The Dow Jones industrial average closed down 89.23 points, or 0.7 percent, at 12,801.23. The broader Standard & Poor’s 500 finished down 9.31 points to 1,342.64. It was the first losing week for S&P this year.
Just a day earlier, investors had bought stocks after Greek Prime Minister Lucas Papademos and the heads of the three parties backing his government agreed to slash wages, lay off civil service workers and cut government spending.
That was seen as a step toward Greece’s securing a $170 billion international bailout that it must have to avoid defaulting on its debt next month and sending a shock through the world financial system.
The decline in U.S. stocks was broad, with all 10 industry categories in the S&P 500 down. Materials stocks fell the most, down 1.8 percent. Energy and financial stocks both fell more than 1 percent.
The Nasdaq composite closed down 23.35 points at 2,903.88.

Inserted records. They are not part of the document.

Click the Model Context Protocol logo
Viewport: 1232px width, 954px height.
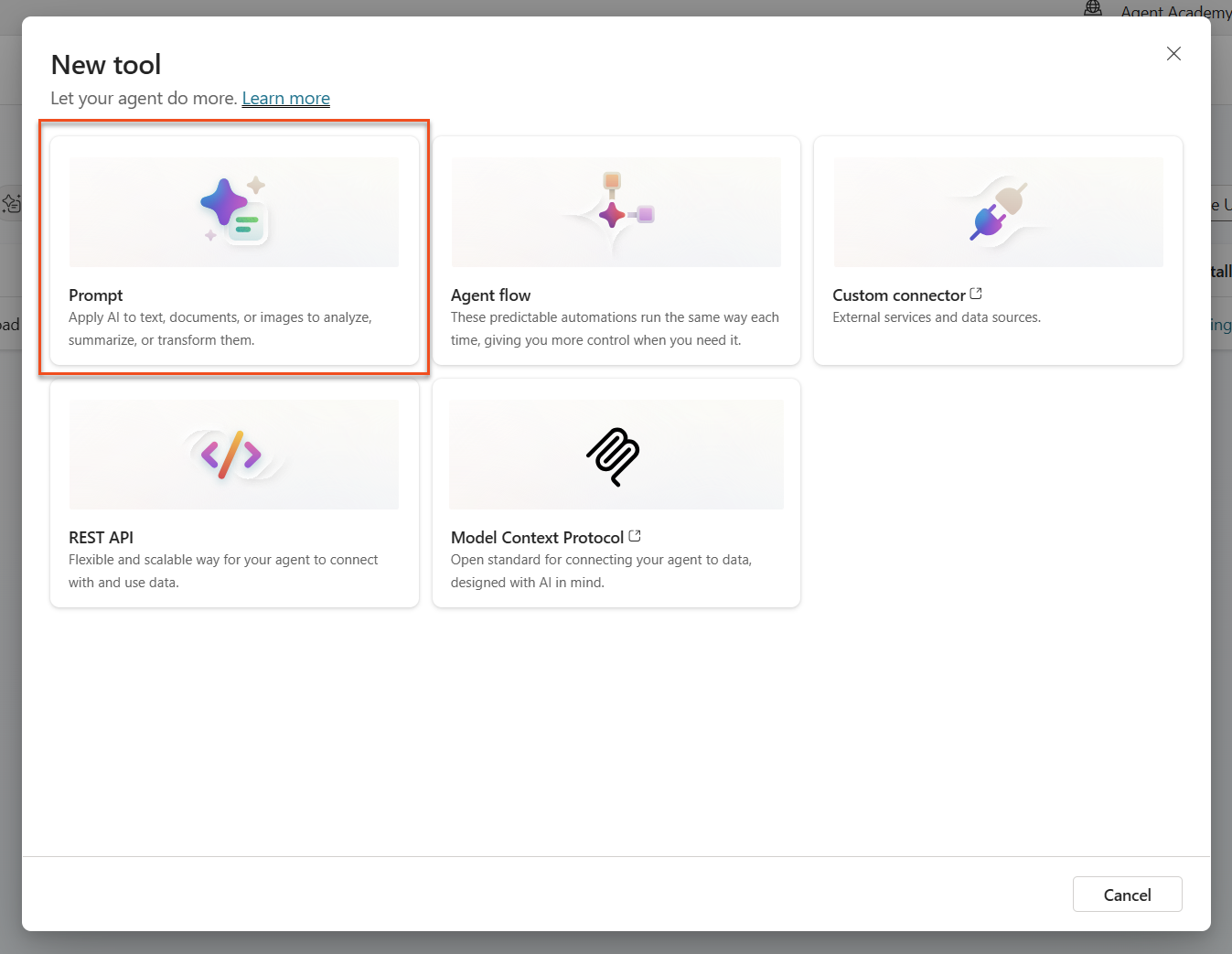[x=614, y=456]
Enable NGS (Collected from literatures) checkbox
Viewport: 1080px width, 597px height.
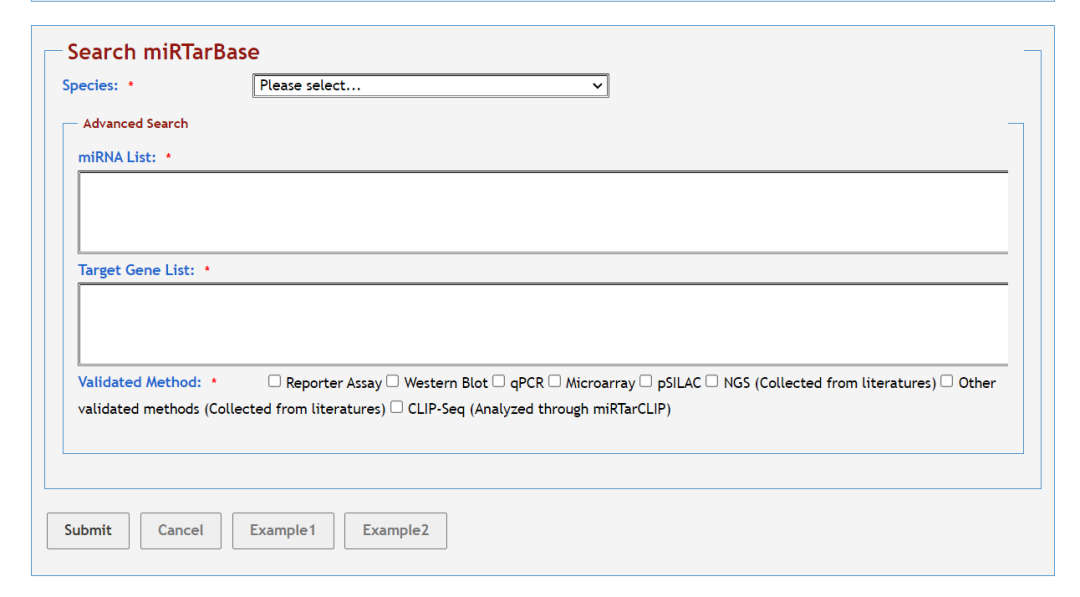click(712, 382)
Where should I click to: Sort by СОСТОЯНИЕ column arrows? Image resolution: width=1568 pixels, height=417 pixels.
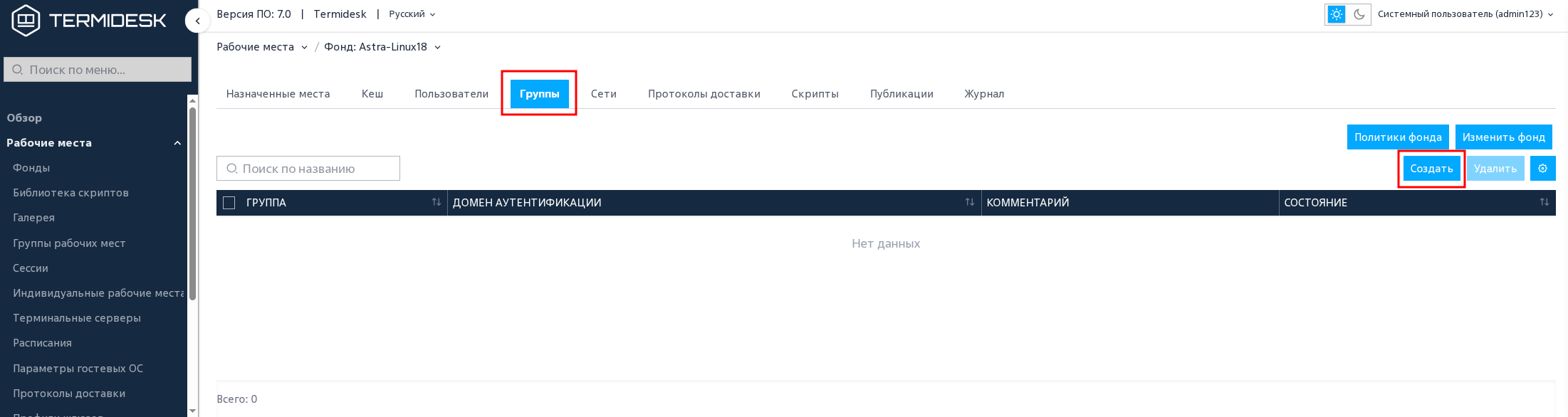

Since the start of the year, stocks have been generally rising on small daily gains because of good economic news and a sense that the worst of the debt crisis in Europe might be over. The Dow has risen 4.8 percent in 2012 and seemed poised earlier this week to break 13,000 for the first time since 2008.
At its low point Friday, the Dow was down 145 points. Its largest intraday loss so far this year was 159 points, on Jan. 13, but the Dow has not closed down more than 100 points since Dec. 28.